The Westcoaster Mailster was a small three-wheeled vehicle used for mail delivery by the United States Post Office Department during the 1950s and 60s. They could haul 500 pounds of mail, including large parcels, versus the 35-pound limit of a foot carrier, and once represented one-third of the delivery vehicles used by the Post Office. Because of the population boom after World War II, the postal service needed a more efficient way to deliver mail, so in 1950 the city of Miami started to test three-wheeled scooters. The Westcoaster Mailster was inexpensive, and its popularity grew fast. By 1960, there were more than 5,700 Mailsters on the road of the whole country. The number of Mailsters in use peaked in 1966, at about 17,700.

Often known as "mail scooters", Mailsters worked best in areas with warm climates and flat terrain. The two cylinder gasoline-powered vehicle had a safe top speed of 35 miles per hour and a 7.5 horsepower engine.
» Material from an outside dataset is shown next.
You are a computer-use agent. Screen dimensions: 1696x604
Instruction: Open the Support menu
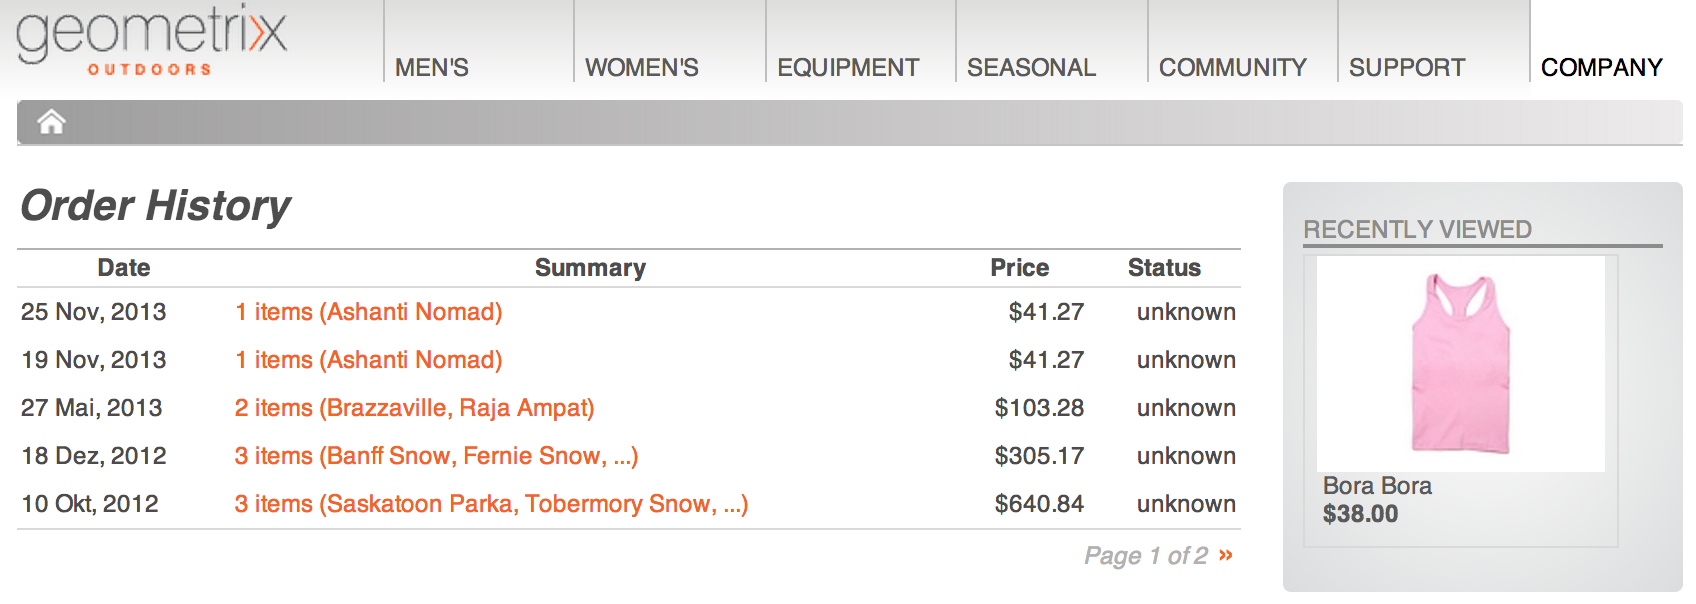click(1406, 67)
A Mailster could be rendered useless in just three inches of snowfall. Mail carriers often complained of frequent breakdowns ranging from clutch failure to broken front axles. If a Mailster rounded a corner too quickly, it was also prone to tipping over.

At least seven different companies produced Mailsters, including Cushman.

The Mailster was eventually replaced by more reliable mail delivery vehicles, such as Jeeps.